Sunday, May 10, 2015

While We're Young

Lately I’ve been coming to the sad realization that I am no longer considered a young man by most people’s standards. I’m not quite old or middle aged yet but my times of jumping into random mosh pits at concerts may be over since I am 100% certain that I absolutely destroyed my knee this past SXSW during a Cloud Nothings show. Oh well, at least I’m not to the point of piercing my ears or experimenting with a gay phase or anything like that because these things really do happen people, I saw the last Ewan McGregor film (The Beginners).

Anyway, Noah Baumbach’s latest uncomfortable comedy features a middle aged couple who’s stuck in a rut. They lead fairly normal and boring lives where they lie to one another about still being spontaneous and having the ability to do whatever they want whenever they want even though it’s been 8 years since their last trip. And while they’ve decided not to have children themselves, all of their friends are starting to do so and this is causing a disconnect between them and anyone who’s in their age group because they now have different interests in life.

So as opposed to having dinner parties or taking trips to other countries, their friends now attend music labs where everyone sings to one another using the voices and the vocabularies of two year olds. Or they are simply just obsessing over themselves and the advancement of their children in the world, which is something that would understandably make anyone want to punch them in the face after a while.

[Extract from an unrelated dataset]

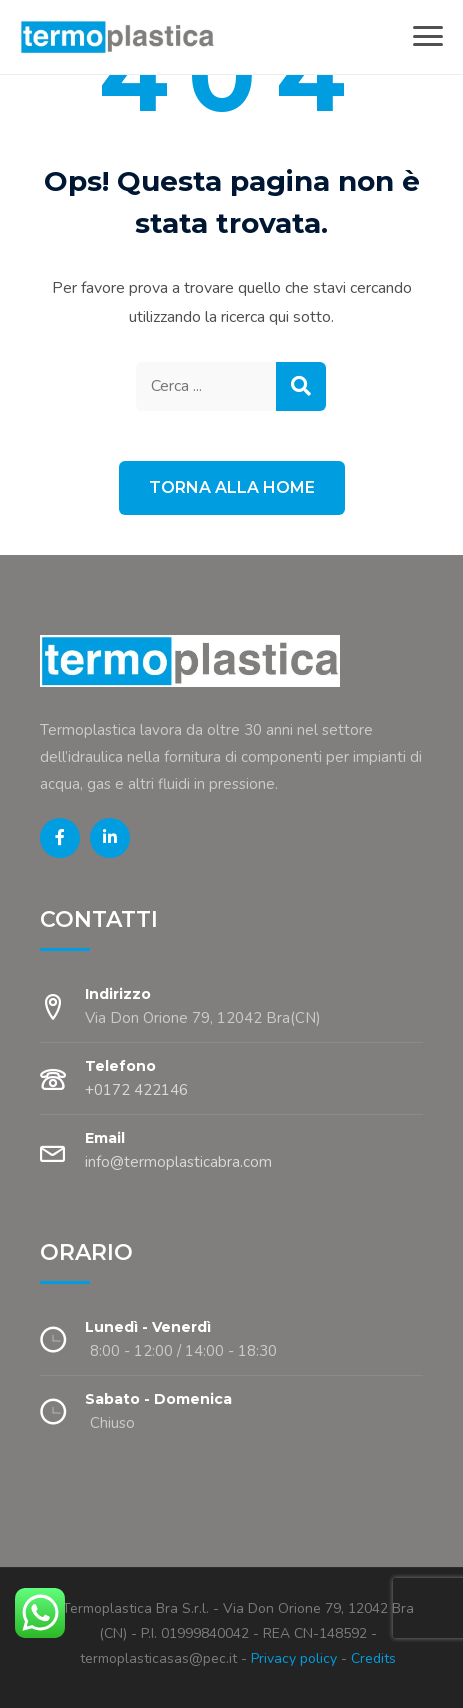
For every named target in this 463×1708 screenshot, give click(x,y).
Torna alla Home (232, 487)
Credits (373, 1658)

Well one day, Josh (Ben Stiller) meets Jamie (Adam Driver) and Darby (Amanda Seyfried) at one of his lectures. Jamie admits to him that he is a huge fan of his documentaries and that he would love nothing more than to pick his brain for a while; and as the two hang out with one another, they along with their wives, become close friends.

Josh and his wife Corneilia (Naomi Watts) find themselves going to hipster “street beach” parties in Bushwick and to weekend trips to a shaman’s home to take drugs so that they can find their inner selves. They are also over time exposed to how truly different their lives are compared to Jamie and Darby’s lives as they are fully immersed in the hipster world, a world where kids actually read books, listen to records, and watch VHS tapes versus that of playing on their IPads or listening to mp3’s.
  
After a while though, Josh begins to question Jamie’s motives as his silly idea for a documentary takes off in ways that no one could have ever imagined; and as he becomes successful and things start to line up for him, it exposes Josh and his recent failures in a way that begins to bring the ugliness out of him.

Did I mention this was a comedy? Baumbach has a way a tackling serious issues that take place in normal people’s lives but does so in a funny manner; similar to Wes Anderson. The difference is that Baumbach presents it in a way that makes laugh to keep from crying.

This movie hit home with me as I live in the heart of hipster city where my best friend’s ex-girlfriend (who’s awesome btw) has a room dedicated to VHS tapes and wears nothing but high waisted skinny jeans; while I find myself discovering more and more grey hairs every day and am still holding on to the hope that my Nirvana cover band My Chemical Toilet will hit it big one day so that we can open up for Weird Al Yankovich. We all have to dream, don’t we?

Overall this movie was rather enjoyable and I suggest that you pop in after seeing Ex Machina and the Avengers. I give it a rating of FRESH!